Partnering with the right lender

In agriculture, relationships are everything. For the most part, farmers and ranchers don’t like change. And they certainly don’t like change when it comes to the individuals they do business with and rely upon from a business perspective. 

These relationships, just to name a few, reside with their input suppliers, equipment dealers, commodity buyers, lawyers, accountants, and most certainly their lender. These relationships are built over time and as comfort levels increase, trust is built, bonds are made, and strong relationships are forged. In some instances, when conditions are right, they can also be generational. So, Ag Lending is exactly that, a relationship business and those relationships are at the heart of most farming and ranching operations. Successful Ag lenders take pride in these relationships and look to become part of the operation. Agricultural lenders strive to learn as much as possible so they can craft financing solutions for each individual operation, as farming is not a one-size-fits-all profession. 
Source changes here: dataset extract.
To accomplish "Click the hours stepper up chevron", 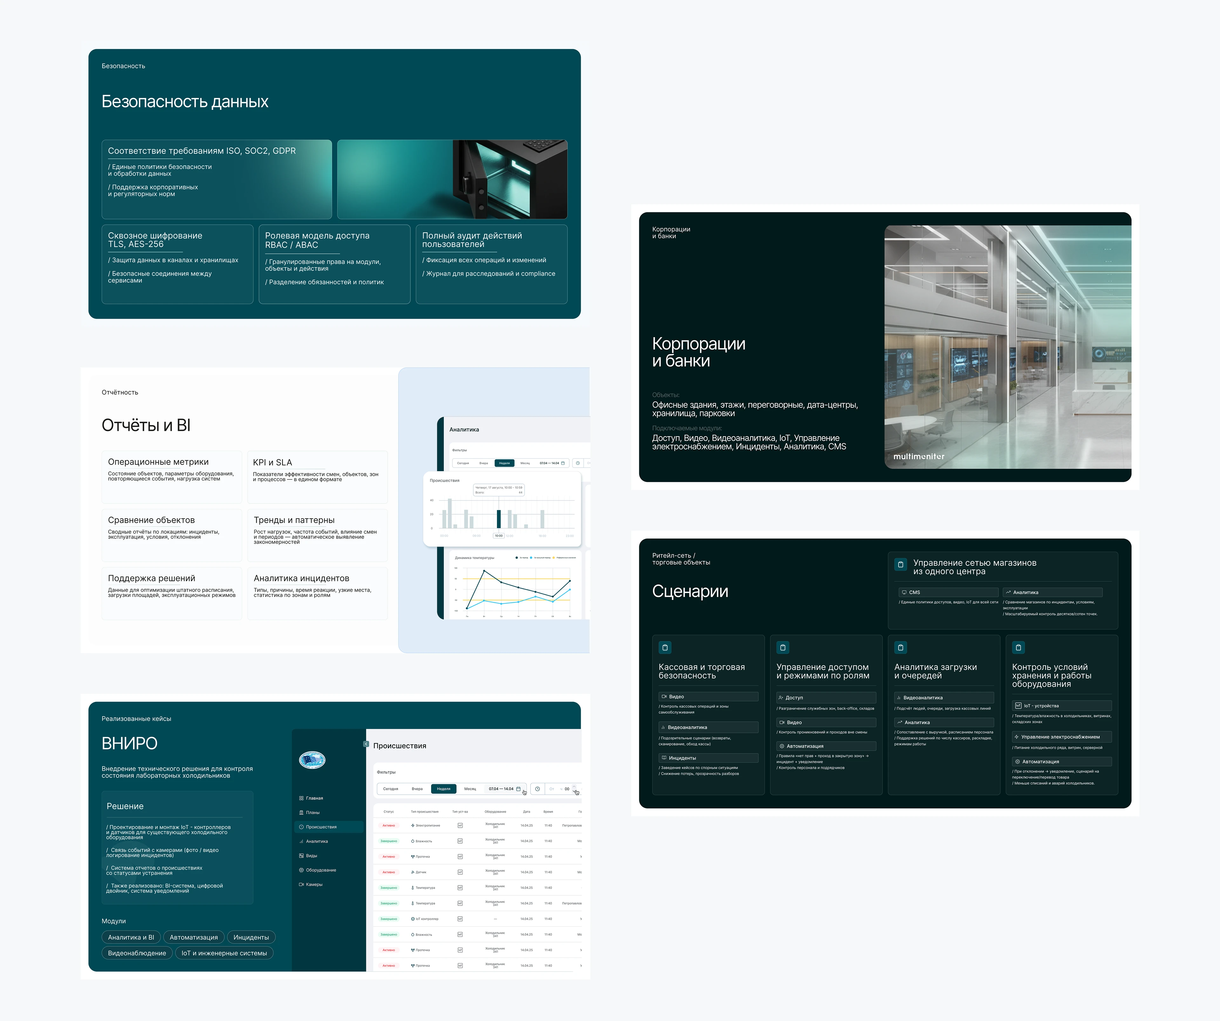I will [x=575, y=787].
So, partnering with the right lender for your agricultural operations can be a major key to success. Finding that lender who gives timely, honest answers for the various situations that arise, one who demonstrates that they really want to partner and assist with the well-being of your operation and finally, one who genuinely cares about those involved in the operation are just a few of the characteristics to look for when choosing a lender. In addition, partnering with a lender who understands the cyclical nature of agriculture is key to long term success. Once the relationship and performance have been established, the lender should have confidence in the management, capability and overall plan of the operation which can differentiate lenders when adversity strikes.
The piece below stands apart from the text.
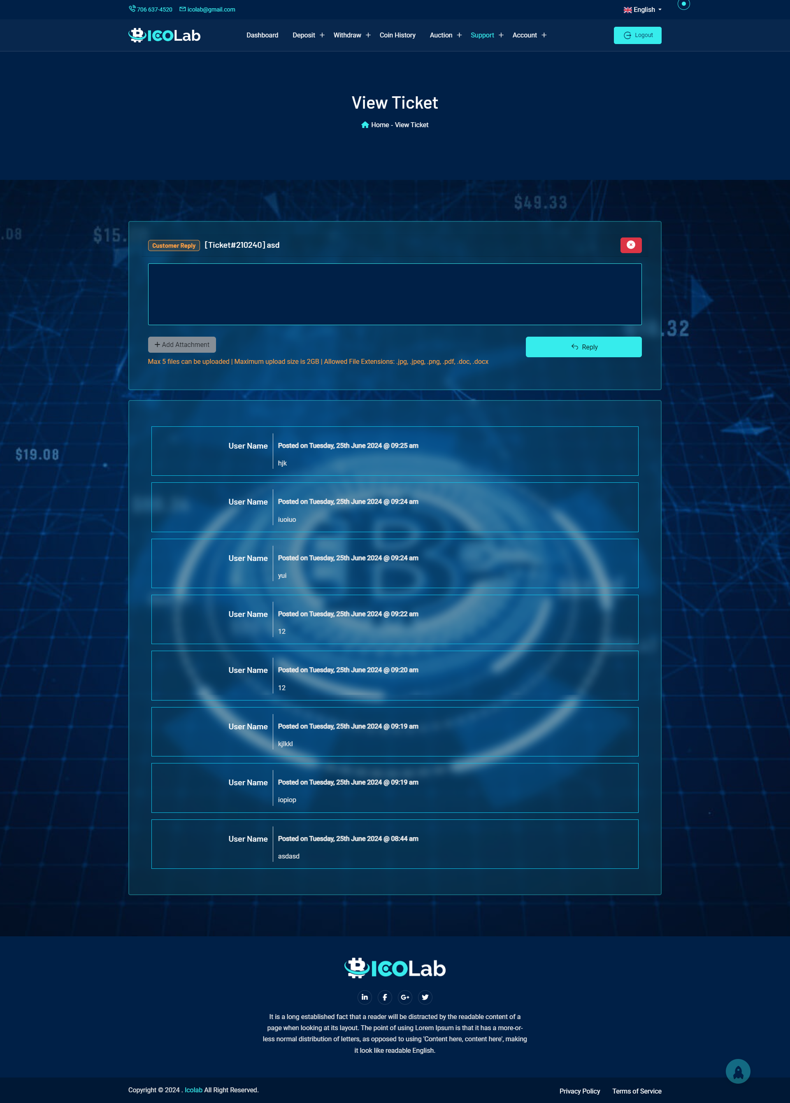Click the Logout button
This screenshot has width=790, height=1103.
click(x=637, y=36)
As farmers and ranchers’ journey through their careers, there are certain areas of focus that can benefit them along the way. Listed below are 4 key areas that will help strengthen relationships with lenders:      

Areas of focus 

Keep good records: Being able to provide good financial records throughout the year will benefit producers over the long run. Balance sheets, tax returns, cash flows and crop yields, just to name a few, are at the top of this list. These items are all critical to the operation and will be continually asked for by lenders. 

Know your numbers: Knowing key numbers in the operation will not only help try to minimize them but will also provide confidence and credibility to the lender. At the top of this list are production and living expenses. Becoming familiar with these numbers takes time, but there is no better time than the present. Spend the time necessary to understand these costs. Considering we have been in an era of very thin margins, those who know and control these types of direct costs have the best chances for success.
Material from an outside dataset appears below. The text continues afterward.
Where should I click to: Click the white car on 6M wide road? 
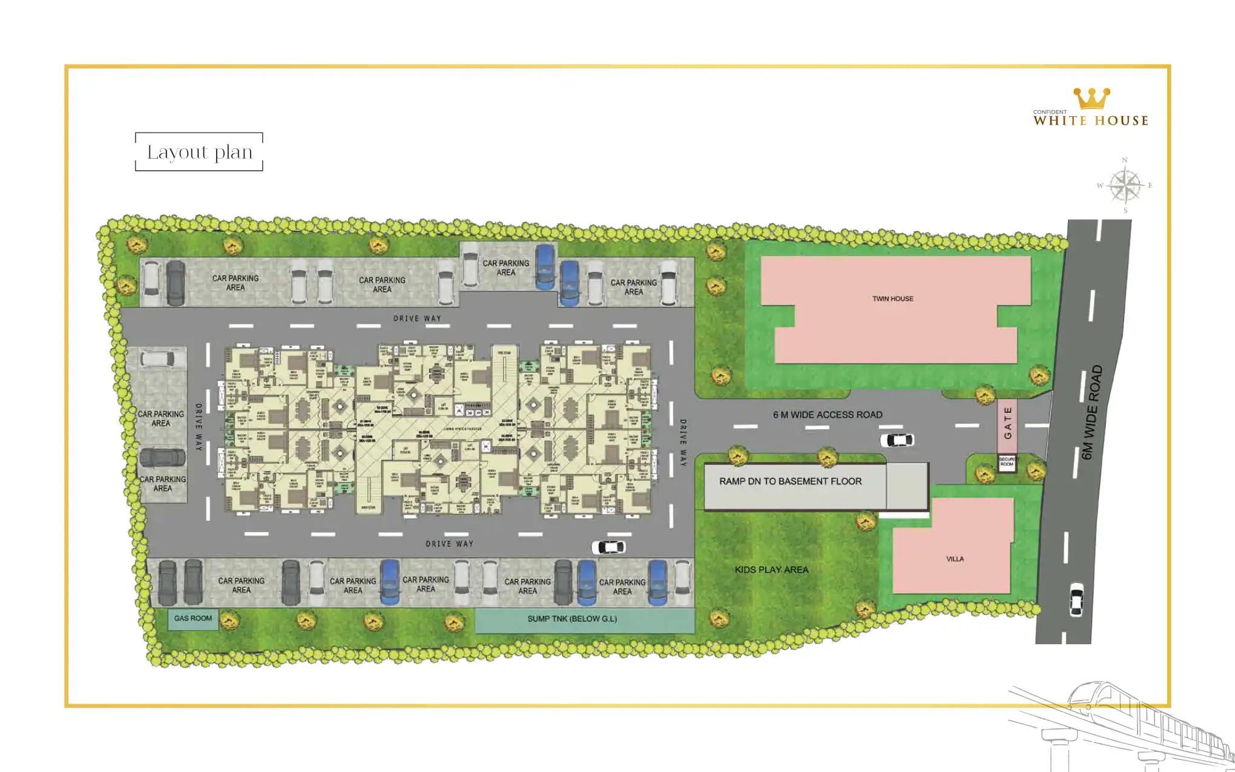click(1076, 599)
Save for the future: As we all know, Agriculture is a cyclical business and as the saying goes “cash is king”. When opportunities present themselves, and whenever it is possible, save for downturns in the economy that will ultimately occur. Be prepared to execute the plan over the long term, knowing that sometimes slow and steady wins the race. Developing other revenue streams on or off the farm may be part of the plan. Providing additional income streams that can pay for necessities such as, health insurances, groceries and other living expenses can be an enormous benefit. 

Communicate: Communicate early and often, with your lender. Be open with all – the good, the bad and the ugly. Plan at least two intentional visits during the year with your lender either in the office or in the field, to discuss how the year is shaping up. If facing a negative situation, start this process early and provide full transparency that gives everyone an accurate picture, as well as plenty of time to review various scenarios. The more your lender knows the better. Then, he or she can help put together the best plan or suggestions to move forward. Keep in mind when the producer succeeds the lender succeeds, so celebrate the wins!

This list is not all inclusive and doesn’t guarantee success. However, it does provide a framework to operate within. As with all relationships, there are two sides to uphold. The lender has the fiduciary responsibility to uphold, and the borrower provides the raw data for which financial decisions can be made. In my experience, when both sides do their part, a very satisfying, long-term relationship for all parties involved is fostered. 

Cole Plafcan is SVP, Director of Agricultural Lending at Simmons Bank.